Activity: The answer must consist of every line from the entries that holds the word "computer".

====== Available records

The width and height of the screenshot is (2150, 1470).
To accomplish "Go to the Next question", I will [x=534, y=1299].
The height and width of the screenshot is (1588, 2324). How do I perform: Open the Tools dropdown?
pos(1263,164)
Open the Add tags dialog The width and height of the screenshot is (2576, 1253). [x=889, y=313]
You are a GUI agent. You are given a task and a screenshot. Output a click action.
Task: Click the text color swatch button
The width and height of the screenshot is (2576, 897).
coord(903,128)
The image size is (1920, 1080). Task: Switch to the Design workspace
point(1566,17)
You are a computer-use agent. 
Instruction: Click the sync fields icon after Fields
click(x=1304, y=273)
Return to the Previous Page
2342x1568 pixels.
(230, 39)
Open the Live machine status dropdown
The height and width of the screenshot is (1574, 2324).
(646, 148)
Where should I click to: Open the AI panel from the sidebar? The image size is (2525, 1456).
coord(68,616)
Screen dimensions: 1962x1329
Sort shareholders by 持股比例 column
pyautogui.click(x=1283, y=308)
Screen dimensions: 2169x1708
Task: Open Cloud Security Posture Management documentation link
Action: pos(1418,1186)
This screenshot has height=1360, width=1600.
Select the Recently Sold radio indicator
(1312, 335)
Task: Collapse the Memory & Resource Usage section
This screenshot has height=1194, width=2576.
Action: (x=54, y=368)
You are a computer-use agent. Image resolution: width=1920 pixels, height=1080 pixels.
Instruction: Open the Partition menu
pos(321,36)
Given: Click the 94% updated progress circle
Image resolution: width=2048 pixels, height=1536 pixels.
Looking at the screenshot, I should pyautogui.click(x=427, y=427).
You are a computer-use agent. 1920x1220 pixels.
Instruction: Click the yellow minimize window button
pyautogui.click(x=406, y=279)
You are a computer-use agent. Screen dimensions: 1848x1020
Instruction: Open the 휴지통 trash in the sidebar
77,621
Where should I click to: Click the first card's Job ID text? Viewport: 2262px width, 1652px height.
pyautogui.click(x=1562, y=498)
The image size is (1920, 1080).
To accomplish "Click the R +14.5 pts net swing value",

============

Answer box:
You are a computer-use agent. 
You are a computer-use agent. Image resolution: width=1920 pixels, height=1080 pixels.
You are a computer-use agent. 1920x1220 pixels.
You are a computer-use agent. Screen dimensions: 1848x1020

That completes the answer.